In his article The Case for a Chief Marketing Technologist, Scott Brinker argues that marketing should hire a technology professional within the marketing organization who understands the end-to-end technology tools and trends. I completely understand why Scott believes this is a good idea, but I think he is making a fatal assumption – that IT as a centralized service to an organization is too slow, too costly, too difficult to work with and has no understanding of marketing. Unfortunately, in too many companies, that’s exactly the situation.
However, I believe that his argument is myopic. If marketing makes technology decisions in a vacuum, you miss a great opportunity to pull in information from across the organization or even share your information with others. For example, about five years ago, I was working with one of the world’s largest automotive retailers. The customer information systems were completely siloed between sales and warranty service – which caused numerous customer service challenges. By fully integrating these systems, we were able to provide seamless customer interaction across the organization all the way from marketing through sales through service – with much happier customers the result. This project required the cooperation of multiple business units including automotive, parts, warranty and sales.

::::::::::

Short task
Retype the passage on marketing and IT word for word, starting at "In his article" and ending at "exactly the situation.". The data that comes next is separate from the passage on marketing and IT.

Information shown
::::::::::

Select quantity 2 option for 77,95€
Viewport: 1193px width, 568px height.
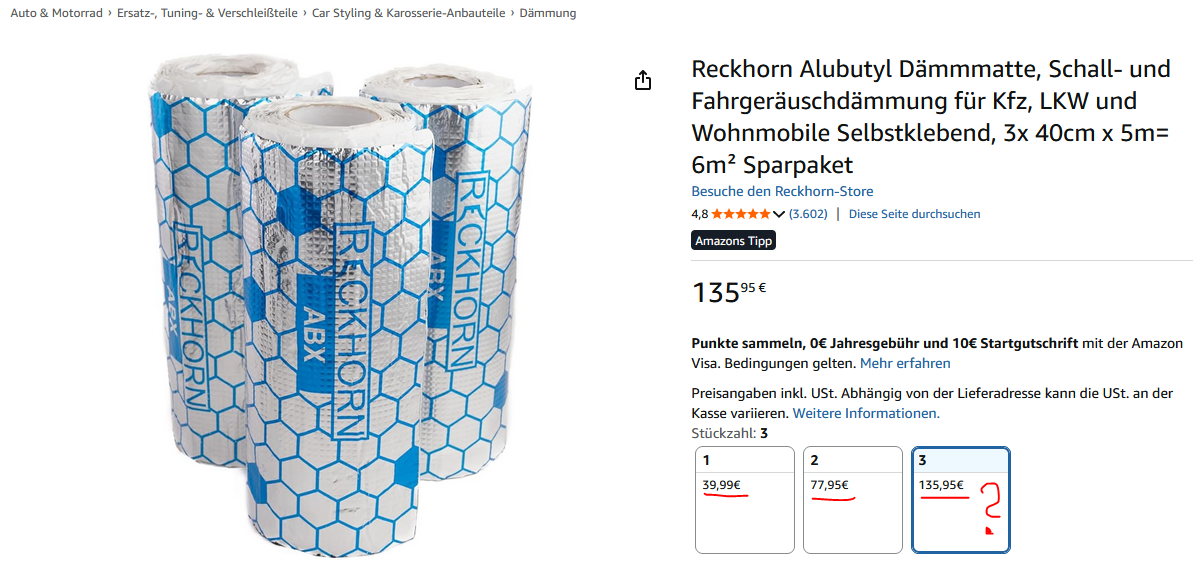click(852, 499)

::::::::::

Full output
In his article The Case for a Chief Marketing Technologist, Scott Brinker argues that marketing should hire a technology professional within the marketing organization who understands the end-to-end technology tools and trends. I completely understand why Scott believes this is a good idea, but I think he is making a fatal assumption – that IT as a centralized service to an organization is too slow, too costly, too difficult to work with and has no understanding of marketing. Unfortunately, in too many companies, that’s exactly the situation.